大久保家は大久保昌忠が松平家の3代・信光に臣従したときから徳川家の譜代となった、いわば古参中の古参である。
初代・忠世は家康とその父・広忠に仕え、「三方ヶ原の戦い」や「長篠の戦い」で戦功を立てた。小田原攻めが終わり、家康が江戸城を居城としたとき、大久保家は西の防衛拠点である相模国小田原藩4万5千石を与えられている。小田原は後に箱根の関所が置かれるなど、交通の要所でもあった。
2代・忠隣は将軍家の家老となり、武蔵国羽生に2万石を与えられ、家康の三男・秀忠に仕える。当然、次期将軍には秀忠を推挙した。
そのため、忠隣は同じく幕府の重臣である本多正信と激しく対立する。正信は2代将軍に次男の結城秀康を推挙していた。また、「関ヶ原の戦い」で秀忠が信濃国上田城を攻撃した際、忠隣の家臣が抜け駆けをしたとして、正信がその家臣を処罰したという件もあったという。
さらに1613年(慶長18年)、大久保長安事件が起こる。長安は忠隣の家臣で、鉱山奉行として幕府の財政を強化する一方、不正な経理を行なって私腹を肥やしていた。これが発覚し、長安の家は全財産を没収されたが、この事件に関して忠隣が謀反を企んでいると正信が家康に讒言したのである。
秀忠が将軍になったことで、忠隣は老中に任命され、幕府で権勢を振るっていた。しかし、正信の讒言を信じた家康によって、大久保家は突然所領を没収され、改易されてしまったのである。
大久保家の家督は忠隣の嫡男・忠常の子の忠職が相続した。忠職に与えられたのは父・忠常が所領としていた武蔵国私市藩2万石のみで、家督を継いだ後も蟄居を命じられていた。1625年(寛永2年)、蟄居を解かれ、3代将軍・家光に仕えることとなる。忠職は江戸城の修繕などの普請事業を誠実に果たし、3万石を加増されて美濃国加納藩へ転封された。さらに播磨国明石藩、肥前国唐津藩と転封をくり返し、そのたびに加増を受けて大久保家の石高は8万3千石に達した。

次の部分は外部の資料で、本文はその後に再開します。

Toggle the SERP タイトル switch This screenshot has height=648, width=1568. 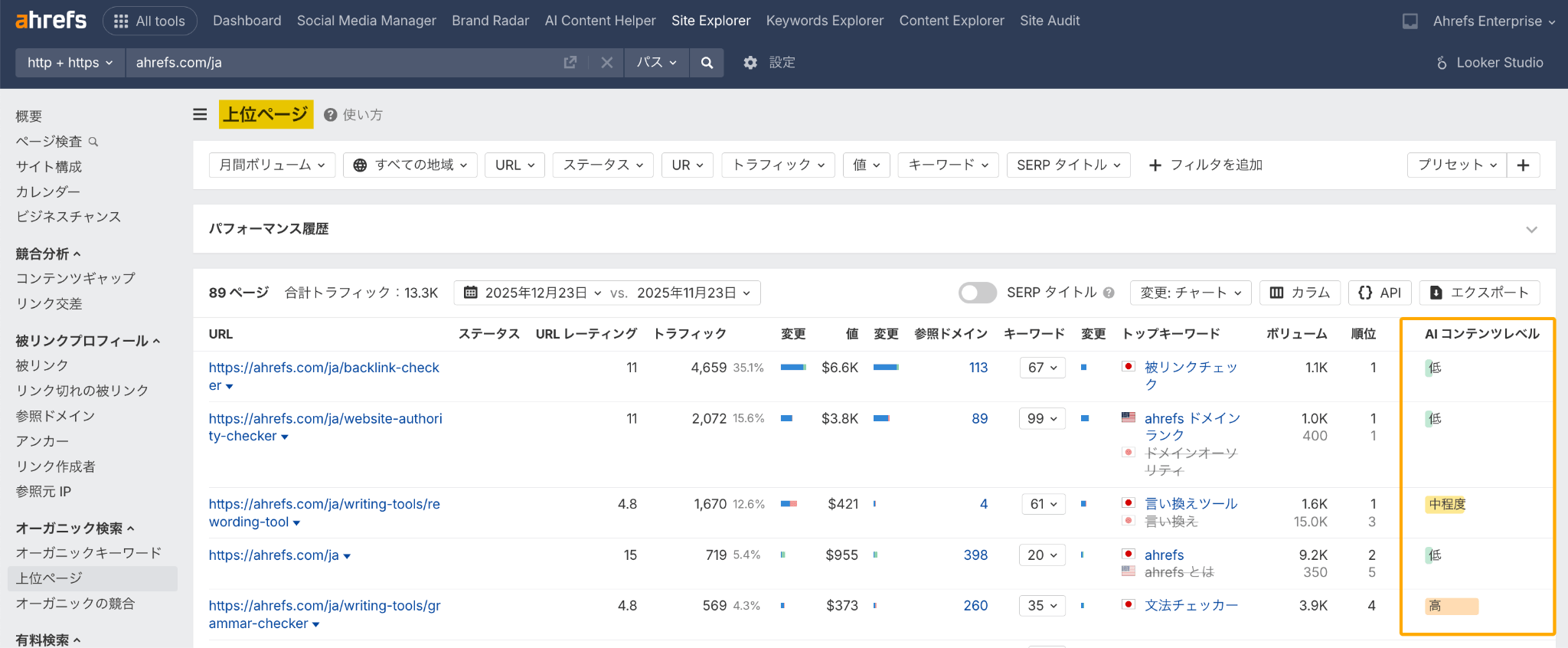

5代・忠朝も老中に任命され、下総国佐倉藩へ転封される。後に1万石の加増を2度受け、忠隣の改易以来、実に72年ぶりに小田原藩に戻った。その後、大久保家の石高は11万3千石となる。
大久保家は老中を輩出する家格となり、6代・忠増も老中となった。しかし、彼の代には小田原地震と富士山噴火という未曾有の災害が立て続けに起こり、小田原藩は甚大な被害を受ける。10代・忠顕の代にはまたもや大地震が襲い、小田原城が破壊されるという事態にまで至った。さらに記録的な冷夏で米の作柄が悪化し、御厨一揆や城下での打ち壊しなどの騒動が頻発してしまう。このような状況にもかかわらず大久保家の歴代当主は、明確な対策を打ち出せず、「倹約に励むように」と通達するばかりだった。
11代・忠真の治世になって、ようやく大久保家は藩政を改革する。忠真は38歳で老中になり、行き詰まっていた幕府と小田原藩の財政をともに立て直そうとした。幕政では米価の調整や二毛作の奨励、藩政では荒廃した農村を復興させ、二宮金次郎(農学者。農地や農法の改革を進め、荒廃した田畑を各地で復興させた。日光の天領を復興させた実績もある)を登用するなど、農政や殖産に新たな考え方を取り入れようとしていた。藩士の育成のため、藩校・集成館も創設したが、その成果を見ることなく、57歳で没した。
13代・忠礼は幕末の混乱期を迎え、幕府から箱根の関所の守備を命じられるが、新政府軍の到着とともに関所を明け渡し、尊王派に鞍替えした。
ところが、箱根の関所が林忠崇や伊庭八郎の率いる旧幕府の遊撃隊に襲撃されると、何を思ったのか、小田原藩の兵が新政府軍の軍監・中井範五郎らを殺害してしまう。小田原藩には新政府軍から追討部隊が派遣されるが、藩士の中垣斎宮が必死に新政府軍を説得して、どうにかことなきを得た。ただ、忠礼は責任を取って謹慎し、大久保家は3万8千石の減俸を受ける。
その後を継いだ14代・忠良は版籍奉還の後、小田原藩知事に任命されている。忠良はその後、病気を理由に隠居し、大久保家の家督は忠礼がふたたび相続した。忠礼には後に子爵位が授けられている。